*Assigned task 1:*
In the passage on the dental examination, what was used to assess the bleeding potential of the gingival tissues?
*Assigned task 2:*
Transcribe the part of the dental examination passage between "Two hundred and" and "was 936 each.", inclusive.

*Passage shown:*
Two hundred and thirty-four teeth of 468 surfaces been examined for tooth erosion. Erosive lesions recorded on the labial and palatal surfaces of the maxillary anterior teeth. The oral hygiene status (using OHI-S) was assessed on six tooth surfaces, which are the facial surfaces of the teeth 16, 11, 26, and 31 and the lingual surfaces of the teeth 36, 46 (FDI notation). Each tooth surface was divided horizontally into gingival, middle, and incisal thirds. The surface area covered by debris was recorded by running the side of an explorer along the tooth surface. The gingival condition scored on the mesial, distal, buccal, and lingual aspects of the following selected teeth: 16, 11, 26, 36, 31, and 46. Periodontal probes used to assess the bleeding potential of the gingival tissues. The number of tooth aspects scored for oral hygiene and gingival status was 936 each.

*Available data:*
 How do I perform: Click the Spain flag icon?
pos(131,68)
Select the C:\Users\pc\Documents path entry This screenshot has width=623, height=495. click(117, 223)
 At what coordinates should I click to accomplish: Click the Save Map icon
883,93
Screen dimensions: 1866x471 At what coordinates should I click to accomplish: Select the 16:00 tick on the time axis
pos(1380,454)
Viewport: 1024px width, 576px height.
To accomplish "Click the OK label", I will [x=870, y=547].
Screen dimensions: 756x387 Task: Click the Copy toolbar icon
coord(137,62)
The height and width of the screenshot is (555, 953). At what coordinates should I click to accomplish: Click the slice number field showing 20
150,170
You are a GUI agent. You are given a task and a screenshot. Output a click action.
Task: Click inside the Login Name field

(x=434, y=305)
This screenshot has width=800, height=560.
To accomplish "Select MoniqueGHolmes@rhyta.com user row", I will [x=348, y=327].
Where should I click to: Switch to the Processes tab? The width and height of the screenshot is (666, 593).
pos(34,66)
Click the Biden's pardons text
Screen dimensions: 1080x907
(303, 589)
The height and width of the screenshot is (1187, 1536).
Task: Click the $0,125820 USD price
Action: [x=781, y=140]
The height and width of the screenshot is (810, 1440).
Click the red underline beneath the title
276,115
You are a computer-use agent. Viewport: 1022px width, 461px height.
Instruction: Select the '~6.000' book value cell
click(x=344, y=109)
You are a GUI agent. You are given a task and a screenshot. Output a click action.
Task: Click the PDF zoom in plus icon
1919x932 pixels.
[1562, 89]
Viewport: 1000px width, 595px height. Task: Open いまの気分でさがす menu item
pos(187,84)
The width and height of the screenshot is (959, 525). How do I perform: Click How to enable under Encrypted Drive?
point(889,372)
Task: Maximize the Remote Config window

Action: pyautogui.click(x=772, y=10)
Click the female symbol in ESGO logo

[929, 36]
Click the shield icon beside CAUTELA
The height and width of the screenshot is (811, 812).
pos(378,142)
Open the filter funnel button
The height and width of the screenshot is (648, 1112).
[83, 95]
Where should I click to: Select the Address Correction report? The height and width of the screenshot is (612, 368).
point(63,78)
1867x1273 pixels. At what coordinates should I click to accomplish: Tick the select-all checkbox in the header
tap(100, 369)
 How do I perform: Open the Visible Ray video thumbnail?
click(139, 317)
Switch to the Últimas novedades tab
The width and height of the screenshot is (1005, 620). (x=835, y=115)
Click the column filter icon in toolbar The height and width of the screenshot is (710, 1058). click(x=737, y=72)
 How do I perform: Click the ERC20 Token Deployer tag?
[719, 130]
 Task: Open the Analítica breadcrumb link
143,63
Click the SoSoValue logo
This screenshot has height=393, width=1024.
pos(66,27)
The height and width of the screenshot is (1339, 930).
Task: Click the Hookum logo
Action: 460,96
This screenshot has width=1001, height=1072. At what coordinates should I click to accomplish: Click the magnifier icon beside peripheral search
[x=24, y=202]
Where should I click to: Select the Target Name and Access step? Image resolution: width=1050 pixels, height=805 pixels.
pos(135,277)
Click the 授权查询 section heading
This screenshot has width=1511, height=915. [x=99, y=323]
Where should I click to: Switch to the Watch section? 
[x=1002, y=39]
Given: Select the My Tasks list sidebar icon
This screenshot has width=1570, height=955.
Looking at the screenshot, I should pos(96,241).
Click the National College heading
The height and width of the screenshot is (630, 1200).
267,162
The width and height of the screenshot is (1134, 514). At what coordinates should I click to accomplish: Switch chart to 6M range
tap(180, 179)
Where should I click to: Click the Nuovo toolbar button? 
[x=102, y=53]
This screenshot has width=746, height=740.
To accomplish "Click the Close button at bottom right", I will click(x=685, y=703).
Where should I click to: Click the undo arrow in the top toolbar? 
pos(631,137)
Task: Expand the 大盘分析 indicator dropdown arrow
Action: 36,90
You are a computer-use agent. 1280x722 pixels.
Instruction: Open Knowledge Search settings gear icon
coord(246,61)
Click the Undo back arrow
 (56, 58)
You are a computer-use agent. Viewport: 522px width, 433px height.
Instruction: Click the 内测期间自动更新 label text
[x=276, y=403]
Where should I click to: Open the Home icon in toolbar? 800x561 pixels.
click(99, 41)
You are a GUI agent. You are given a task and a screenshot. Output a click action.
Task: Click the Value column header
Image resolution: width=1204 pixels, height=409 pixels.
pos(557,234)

*Task output 1:*
Periodontal probes.

*Task output 2:*
Two hundred and thirty-four teeth of 468 surfaces been examined for tooth erosion. Erosive lesions recorded on the labial and palatal surfaces of the maxillary anterior teeth. The oral hygiene status (using OHI-S) was assessed on six tooth surfaces, which are the facial surfaces of the teeth 16, 11, 26, and 31 and the lingual surfaces of the teeth 36, 46 (FDI notation). Each tooth surface was divided horizontally into gingival, middle, and incisal thirds. The surface area covered by debris was recorded by running the side of an explorer along the tooth surface. The gingival condition scored on the mesial, distal, buccal, and lingual aspects of the following selected teeth: 16, 11, 26, 36, 31, and 46. Periodontal probes used to assess the bleeding potential of the gingival tissues. The number of tooth aspects scored for oral hygiene and gingival status was 936 each.